▶ [Data for processing]:

══════════

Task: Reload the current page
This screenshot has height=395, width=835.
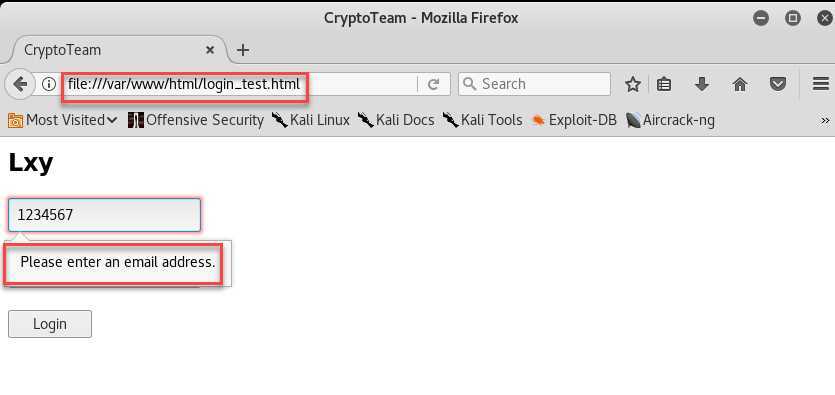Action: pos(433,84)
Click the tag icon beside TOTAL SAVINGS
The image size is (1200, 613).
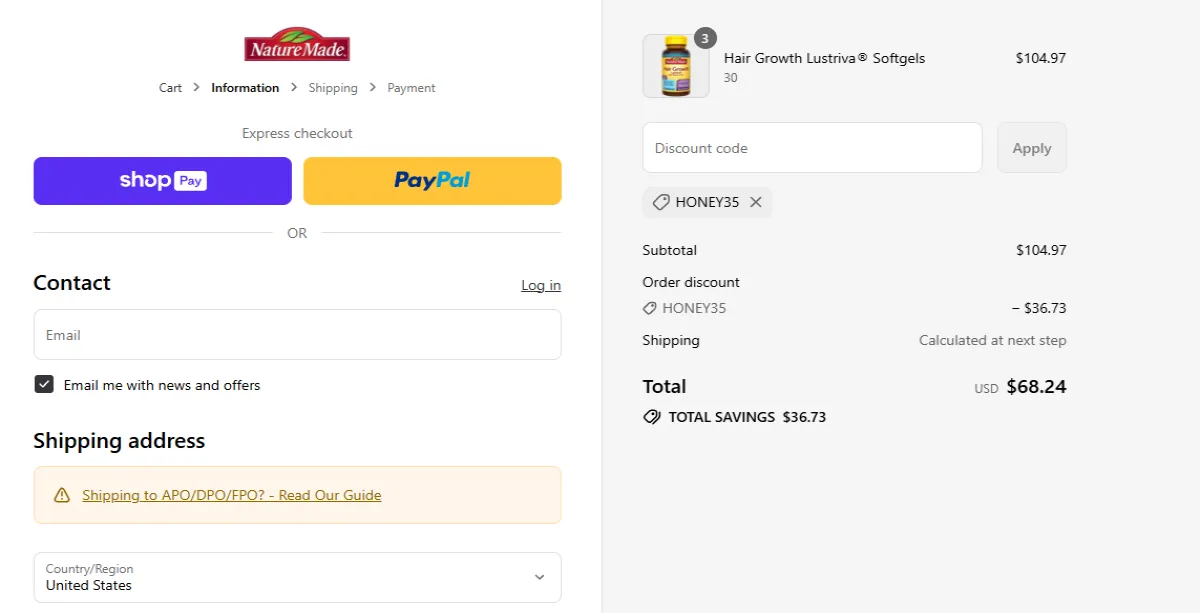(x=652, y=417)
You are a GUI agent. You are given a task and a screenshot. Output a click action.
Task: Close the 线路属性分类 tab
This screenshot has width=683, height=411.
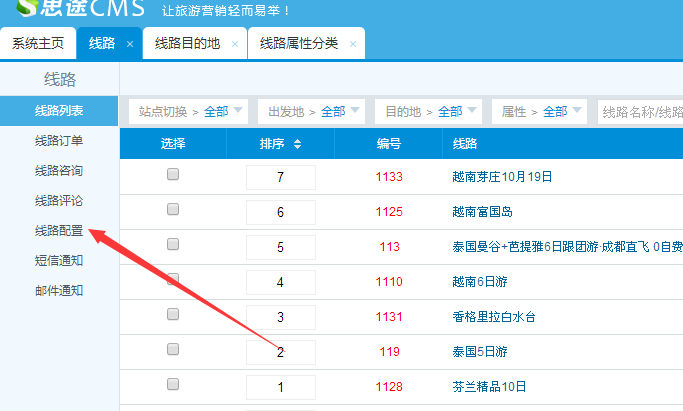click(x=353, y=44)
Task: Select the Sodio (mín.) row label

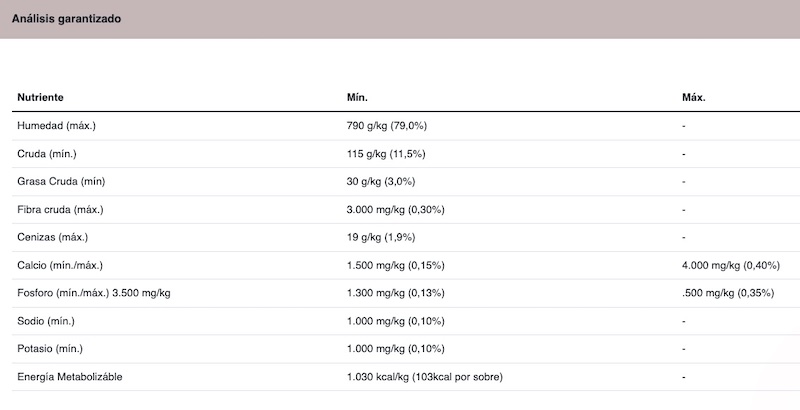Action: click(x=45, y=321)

══════════

▶ [Work required]: Rewrite all of the records above, changing every "screenshot" to "screen image" and keeping everything else unchanged, and omit the pictures.

▶ [Exercise answer]:
Task: Reload the current page
This screen image has height=395, width=835.
Action: pos(433,84)
Click the tag icon beside TOTAL SAVINGS
The image size is (1200, 613).
(x=652, y=417)
You are a GUI agent. You are given a task and a screen image. Output a click action.
Task: Close the 线路属性分类 tab
This screen image has width=683, height=411.
click(x=353, y=44)
Task: Select the Sodio (mín.) row label

Action: click(x=45, y=321)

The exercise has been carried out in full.